La plus noble souffrance ici-bas est de ne pouvoir aimer sans s'aimer soi-même. Il est beau de pleurer parce qu'on éprouve qu'en disant « Je t'aime » on n'est jamais absolument sincère ; trop souvent, toujours un peu, l'autre est moyen privilégié de complaisance en soi. Larmes stériles cependant, souffrance vaine, si une autre souffrance ne vient purifier notre amour en nous arrachant ce par quoi il nous comblait nous-mêmes. C'est à la croix du Christ que s'origine une telle purification. À travers la purification de notre amour pour les autres, le Christ opère la purification de notre amour pour Dieu. Rien n'est plus désirable que d'aimer purement. Aussi bien, sans aimer la souffrance pour elle-même, le chrétien accueille toutes les « croix » : il « comprend » la douleur et est « compris » en elle, en ce double sens que, l'enveloppant, elle l'illumine.

SAMEDI-SAINT
Si la Rédemption et à la fois acte du Christ accompli à un moment précis de l'histoire et activité divine continue, coextensive à cette histoire, le Christ sauve, par sa mort, non seulement ses contemporains et ceux qui viendront après lui, mais aussi ceux qui avaient vécu avant lui. Il remplit tous les temps, de l'origine à la Parousie. Aucun homme, à quelque génération qu'il appartienne, n'est juste, sinon par lui. L'Ancien Testament n'était pas privé de la grâce, mais cette grâce lui était donnée par et dans le Christ : Abel, Noé, Abraham, et toute la suite des générations jusqu'à Siméon, Joseph, et Marie même — dont nous savons que, rachetée d'une manière unique, elle est du nombre de ceux qui, venant en ce monde, ne sont sauvés qu'en vertu de la rédemption « qui est dans le Christ Jésus » — étaient sous l'influence salvatrice du Verbe incarné.
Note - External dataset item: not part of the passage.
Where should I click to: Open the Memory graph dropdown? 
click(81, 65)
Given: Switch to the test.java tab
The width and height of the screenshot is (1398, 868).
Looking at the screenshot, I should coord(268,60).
« La mort, en dépit de la séparation du corps et de l'âme, ne retire pas l'homme du monde, ne le rend pas a-cosmique, mais le situe dans un nouveau rapport au monde, plus vaste, soustrait à la ponctualité spatio-temporelle de son existence terrestre » (ce qui ne veut pas dire, comme le pensait Luther, qu'elle devienne alors omniprésente) (K. Rahner, Écrits théologiques, t. I).
On ne saurait douter que Jésus, dès l'instant qu'il expira, ne fut inondé, en son âme entière, de la béatitude inhérente à la vision de Dieu. Nous disons en son âme entière, car durant sa Passion, le combat qui se livrait dans le corps du Christ n'avait pu éteindre à la cime de son âme la vision béatifique dans laquelle il prenait conscience de sa divinité et des relations ineffables qui l'unissaient toujours au Père dans le Saint-Esprit. Mais le déchirement de sa Passion refluait sur son âme et repoussait jusqu'en des profondeurs ultimes cette béatitude. (Cf. Bouyer, Le Mystère pascal, p. 360).